5. The WMS of claim 1, in which:
at a certain time moment, the processor is configured to store either the first set of ECG values or the second set of ECG values but not both.
6. The WMS of claim 5, in which:
portions of the first set of ECG values are stored in first sectors of the memory,
portions of the second set of ECG values are stored in second sectors of the memory, and
at least some of the second sectors are interspersed among the first sectors.
7. The WMS of claim 1, in which the processor is further configured to:
store in the memory additional ECG values of the second set, responsive to causing the at least some of the stored electrical charge to be thus discharged, within 10 sec from thus causing.
8. The WMS of claim 1, in which the processor is further configured to:
detect whether a starting condition is met, and
in response to the starting condition being met, start storing the second set of ECG values.
9. The WMS of claim 8, in which:
the processor is further configured to detect, while storing the first set, noise in the one or more channels that is above a noise threshold, and
in response to detecting noise above the noise threshold, indicate that the starting condition is met.
10. The WMS of claim 8, in which:
the processor is further configured to detect an arrhythmia from the first set of ECG values, and
in response to detecting the arrhythmia, indicate that the starting condition is met.
11. The WMS of claim 8, further including:
an input device configured to be actuated by the patient, and
in which: the starting condition is met responsive to the input device being actuated by the patient.
12. The WMS of claim 8, further including:
a clock configured to render a time input, and
in which: the starting condition is met responsive to the time input meeting a suitability criterion.
13. The WMS of claim 1, in which the processor is further configured to:
detect whether a stopping condition is met, and
in response to the stopping condition being met, stop storing the second set of ECG values.
14. The WMS of claim 13, further including:
a motion detector configured to render a motion detection input, and
in which: the stopping condition is met responsive to the motion detection input meeting an unrest criterion.
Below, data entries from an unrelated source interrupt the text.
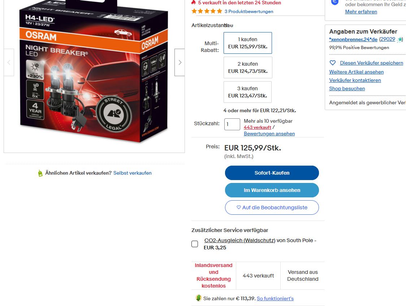
Task: Open Im Warenkorb ansehen
Action: coord(272,190)
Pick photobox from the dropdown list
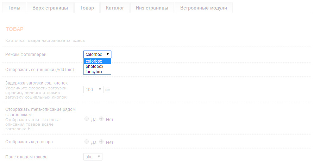The image size is (314, 164). [x=97, y=67]
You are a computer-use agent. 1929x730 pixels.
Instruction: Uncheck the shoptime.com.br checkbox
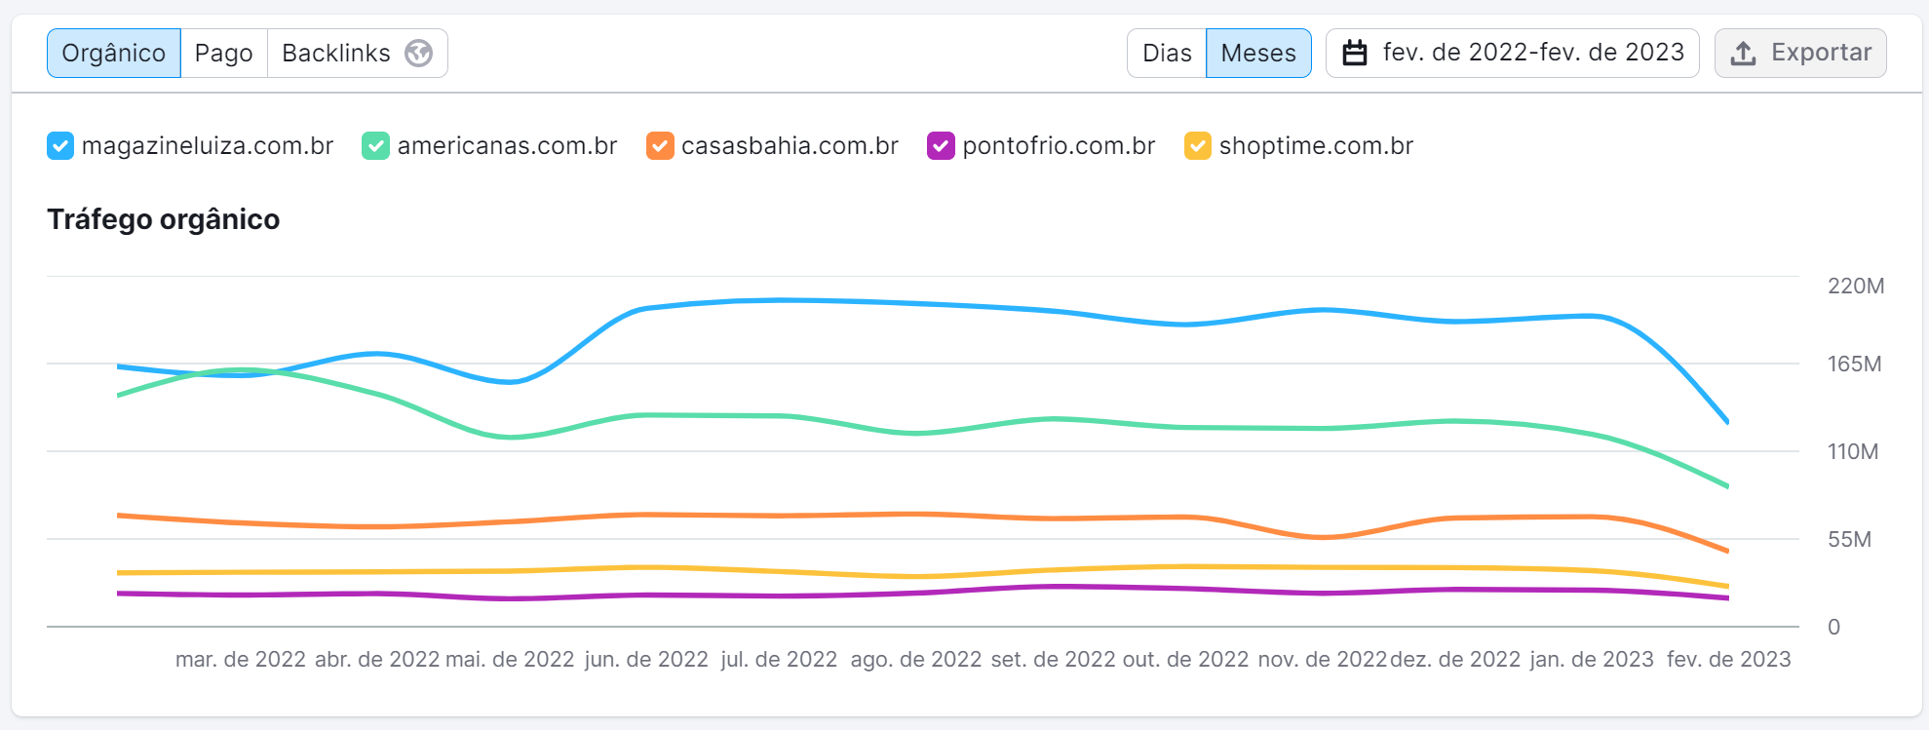[1197, 146]
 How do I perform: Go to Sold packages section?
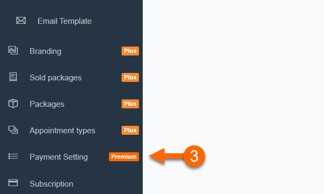click(55, 78)
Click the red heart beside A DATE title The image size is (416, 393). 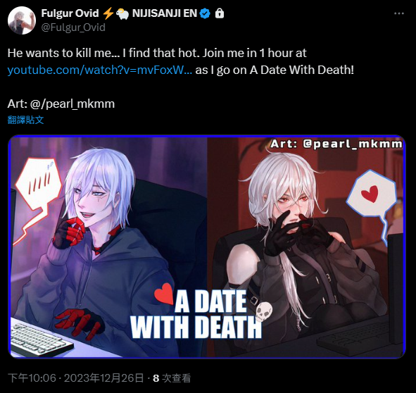tap(164, 294)
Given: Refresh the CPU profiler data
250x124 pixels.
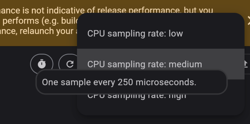Looking at the screenshot, I should point(69,64).
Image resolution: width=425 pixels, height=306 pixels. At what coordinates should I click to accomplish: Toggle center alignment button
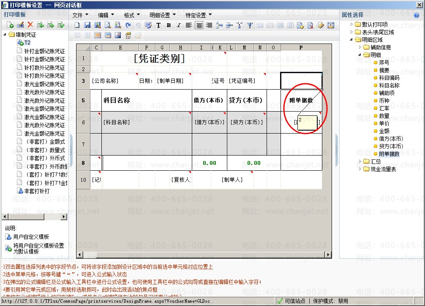click(199, 25)
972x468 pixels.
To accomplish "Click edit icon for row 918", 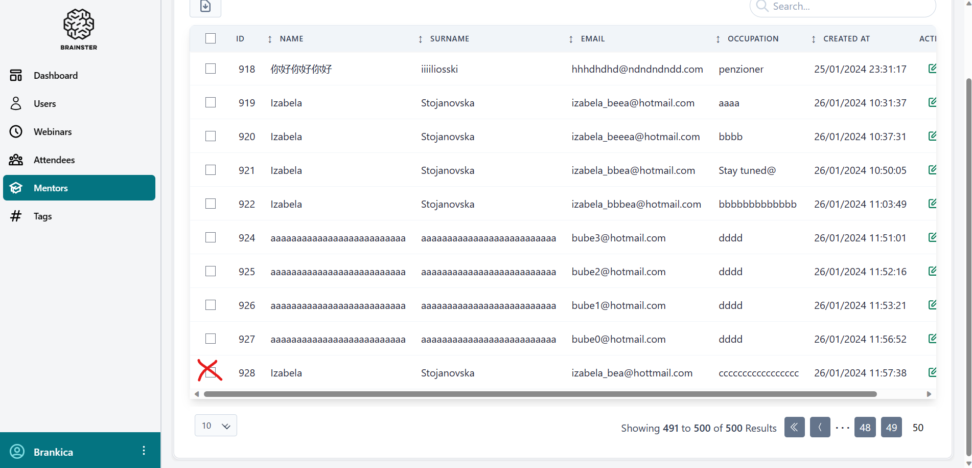I will (932, 69).
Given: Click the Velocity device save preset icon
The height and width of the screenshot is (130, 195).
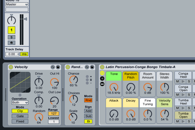Looking at the screenshot, I should tap(58, 67).
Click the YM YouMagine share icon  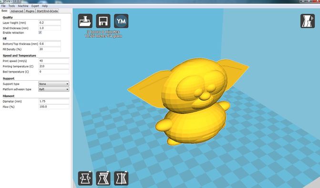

15. The WMS of claim 13, further including:
a battery that is configured to be inserted into the unit to power the processor, the battery configured to store an electrical charge and to supply the stored electrical charge to the energy storage module, and
in which: the processor is further configured to determine a charge level of the electrical charge stored in the battery, and
the stopping condition is met responsive to the inputted charge level being below a threshold.
16. The WMS of claim 1, in which:
the first set of ECG values is produced by sampling the sensed ECG signals at a first sampling rate,
the second set of ECG values is produced by sampling the sensed ECG signals at a second sampling rate, and
the second sampling rate is at least 50% faster than the first sampling rate.
17. The WMS of claim 16, in which:
the second sampling rate is at least 740 ECG values per sec.
18. The WMS of claim 1, in which:
the first set of ECG values is produced by sampling the ECG signals that are sensed along at least one but no more than six of the one or more channels, but
the second set of ECG values is produced by sampling the ECG signals that are sensed concurrently along at least seven of the one or more channels.
19. The WMS of claim 18, in which:
the second set of ECG values are produced by sampling the ECG signals that are sensed concurrently along 12 of the one or more channels.
20. The WMS of claim 18, in which:
the first set of ECG values is produced by sampling the sensed ECG signals at a first sampling rate,
the second set of ECG values is produced by sampling the sensed ECG signals at a second sampling rate, and
the second sampling rate is at least 50% faster than the first sampling rate.
21. The WMS of claim 1, in which:
the second set of ECG values are produced by sampling the ECG signals that are sensed concurrently along at least 16 of the one or more channels.
22. (canceled)
23. The WMS of claim 1, in which:
the support structure has at least 12 ECG sensing electrodes.